Some of the hillsides are getting greener.

Flying out the city, you can clearly see how the river system defines the areas that can support vegetation, and by extension, agriculture.  You can also see the enormity of the re-vegetation program being undertaken … and the probable futility of trying to change something that cannot be changed.

60+2 hours watching The Wire

With wintry weather of late, indoor activities win out.  In the last month, we managed to get though all 5 seasons of The Wire … that’d be 60 hours of staring at the TV.
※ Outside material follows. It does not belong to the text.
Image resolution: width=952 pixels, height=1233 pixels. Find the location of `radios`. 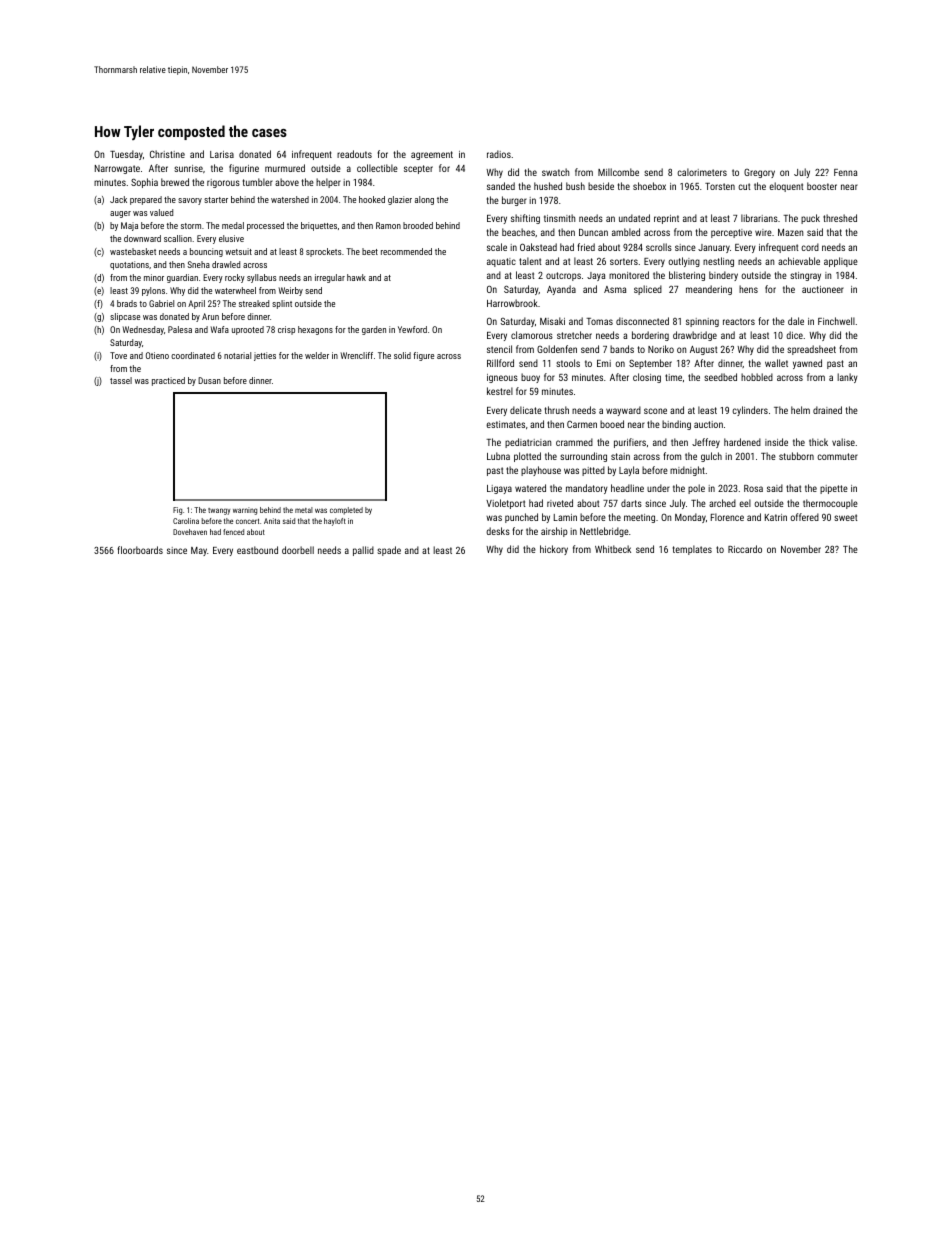

radios is located at coordinates (499, 154).
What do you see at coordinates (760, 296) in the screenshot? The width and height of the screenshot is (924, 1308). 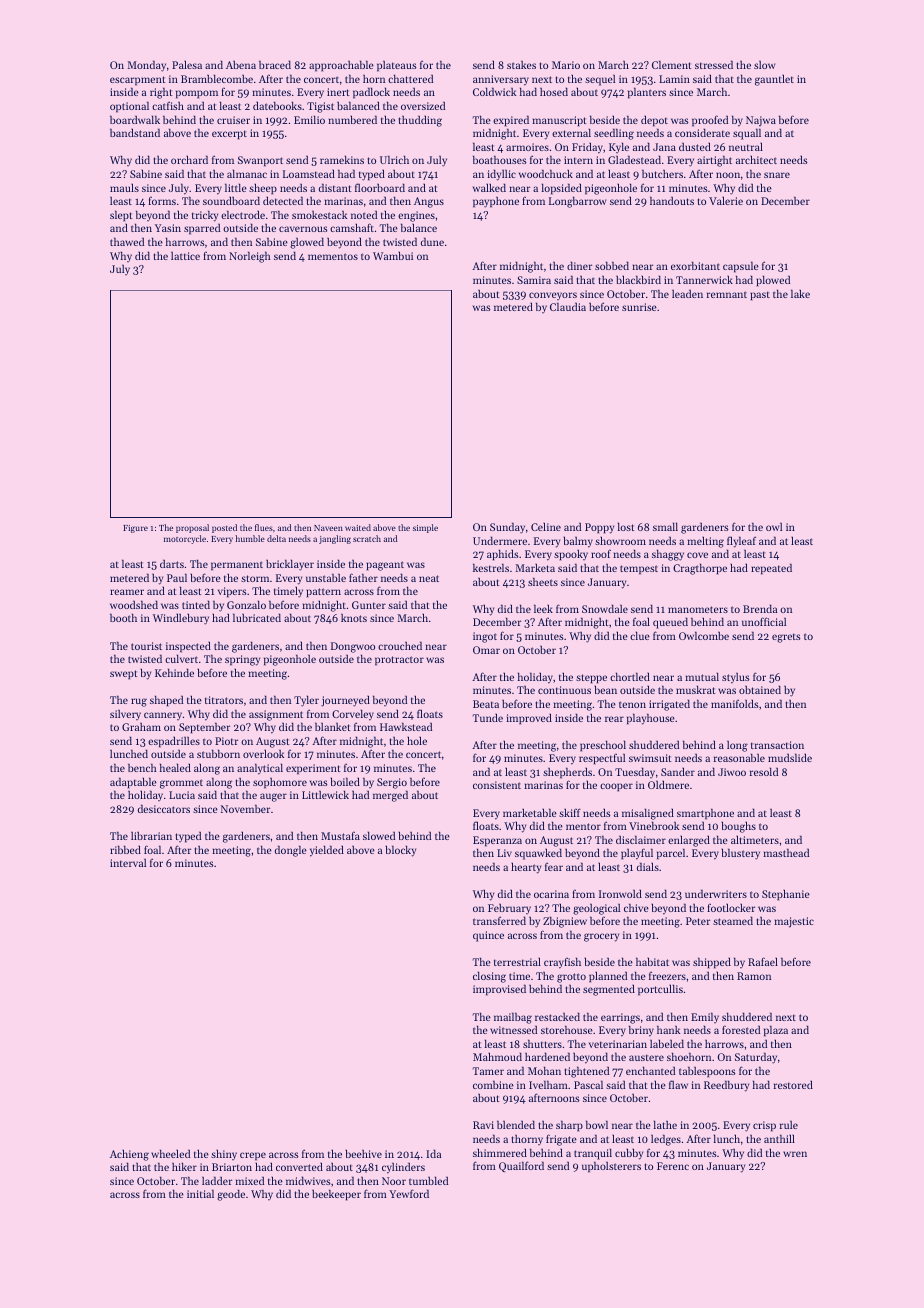 I see `past` at bounding box center [760, 296].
But I’ve also been spending quite a bit of my spare time staring into the sky.

It’s not that I’ve lost my mind (least I think not) … it’s that the trees have lost their leaves so there’s a lot more sky to be looking at.

The lack of foliage has also revealed the buildings of the city, giving the streets a whole new character.

I am also noticing a lot more in the way of cables.  Yeah, yeah, a different kind of wire …

I spent most of a recent Saturday morning just wandering around framing photos of naked trees and power poles.

It was an hour to two well spent.

The undirected nature of the morning contrasted well with the typically hectic outcome-focused week at work.

… a little like the capricious quality of the plane trees against the taut lines of the wires.

And, along with sleeping and eating, walking is one of my favourite things.  It’s a good break from sitting around looking at a screen (at both work and home).

But best of all, the crisp blue sky reminded me that the house-bound days of winter will soon be ending.